■ TEXTE FOURNI ■
* * * * *

LIAISONS DANGEREUSES
NOTES INÉDITES DE CHARLES BAUDELAIRE

INTRODUCTION


Bien qu’en pensent Maxime du Camp et autres biographes inférieurs, qui n’ont su voir en Baudelaire qu’un farceur cynique ou un homme à bons mots, l’auteur des « Fleurs du Mal », fut mieux qu’un fou singulier. La conception qu’il se fit de toutes choses de la vie fut particulière. Sa manière critique et littéraire ne peut être entachée de banalité. En faut-il conclure pour cela qu’il ne fut qu’une créature paradoxale ?

On a laissé aujourd’hui ces idées qui retardent pour juger plus sainement ce prodigieux esprit. On recueille ses propos, ses lettres, ses projets ; et dans chacun de ces écrits on a plaisir à retrouver ce goût subtil, cette analyse aiguë, fine et brusque qu’il fut seul à connaître et qui le placent parmi les précurseurs des idées modernes, de celles-là même qui sont les plus bienfaisantes.

Ce fut en 1856, l’année qui précéda la publication des « Fleurs du Mal », que Baudelaire projeta de rééditer les « Liaisons dangereuses » ; il voulait y inscrire en tête une étude sur la vie et les œuvres de Choderlos et faisait à ce sujet les recherches les plus minutieuses : « Mettez-moi de côté tout ce que vous accrochez de Laclos et sur Laclos » écrivait-il le 9 décembre 1856 à Poulet-Malassis[1]. Plus tard, recevant le catalogue du même Poulet-Malassis, où il relève avec indignation les noms de Sedaine, de Bièvre, Gilbert, J.-B. Rousseau, il se considère « heureux de n’y voir ni Laclos ni son nom ». Il ajoute toutefois : « J’ai acheté la bonne édition des « Liaisons dangereuses. Si jamais cette idée galope de nouveau dans votre tête, je verrai M. M. Quérard et Louandre, Louandre m’ayant promis de me mettre en relation avec un descendant (petit-fils ou petit-neveu) qui a des paquets de notes »[2]. Enfin le 30 octobre 1864, il écrivait de Bruxelles à Poulet-Malassis pour que celui-ci accueille favorablement une traduction du « Satyricon » de Pétrone[3] « un ouvrage sur lequel je serai fier de coller mon nom et un travail critique sur Laclos[4]. Il en fut de ces projets d’éditions comme de bien d’autres idées de Baudelaire ; son étude sur Laclos ne vit pas plus le jour que les travaux ou réimpressions qu’il projetait et qui, remarquons-le, nous manquent encore aujourd’hui, tels des « Morceaux choisis de Rétif. »

* * * * *

■ CONSIGNE 1 ■
Dans le listing, recopiez le passage allant de la ligne qui contient « Given: Click the location pin icon » jusqu'à la fin du listing, en y remplaçant « pin » par « marker » sans rien modifier d'autre.
Le texte et le listing proviennent de sources distinctes.

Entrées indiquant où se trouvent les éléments
* * * * *

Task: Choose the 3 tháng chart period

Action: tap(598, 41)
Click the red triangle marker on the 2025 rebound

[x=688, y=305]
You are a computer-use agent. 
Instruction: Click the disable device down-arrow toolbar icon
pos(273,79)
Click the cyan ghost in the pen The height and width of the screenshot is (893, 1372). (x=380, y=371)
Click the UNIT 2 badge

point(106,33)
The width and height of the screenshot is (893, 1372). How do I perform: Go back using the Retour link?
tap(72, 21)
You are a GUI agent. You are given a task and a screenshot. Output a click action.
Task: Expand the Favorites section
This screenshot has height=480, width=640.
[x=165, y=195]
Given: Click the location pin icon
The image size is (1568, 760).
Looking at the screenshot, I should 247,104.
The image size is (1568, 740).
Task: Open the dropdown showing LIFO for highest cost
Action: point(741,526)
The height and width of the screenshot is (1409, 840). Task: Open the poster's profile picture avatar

* * * * *

■ CONSIGNE 2 ■
D'après l'introduction sur Baudelaire, répondez aux questions suivantes :
(a) En quelle année Baudelaire projeta-t-il de rééditer les « Liaisons dangereuses » ?
(b) De quelle ville écrivit-il à Poulet-Malassis le 30 octobre 1864 ?
(c) Quel biographe est nommé parmi ceux qui n'ont vu en Baudelaire qu'un farceur cynique ou un homme à bons mots ?

■ RÉPONSE 1 ■
Given: Click the location marker icon
The image size is (1568, 760).
Looking at the screenshot, I should 247,104.
The image size is (1568, 740).
Task: Open the dropdown showing LIFO for highest cost
Action: point(741,526)
The height and width of the screenshot is (1409, 840). Task: Open the poster's profile picture avatar

■ RÉPONSE 2 ■
(a) En 1856.
(b) De Bruxelles.
(c) Maxime du Camp.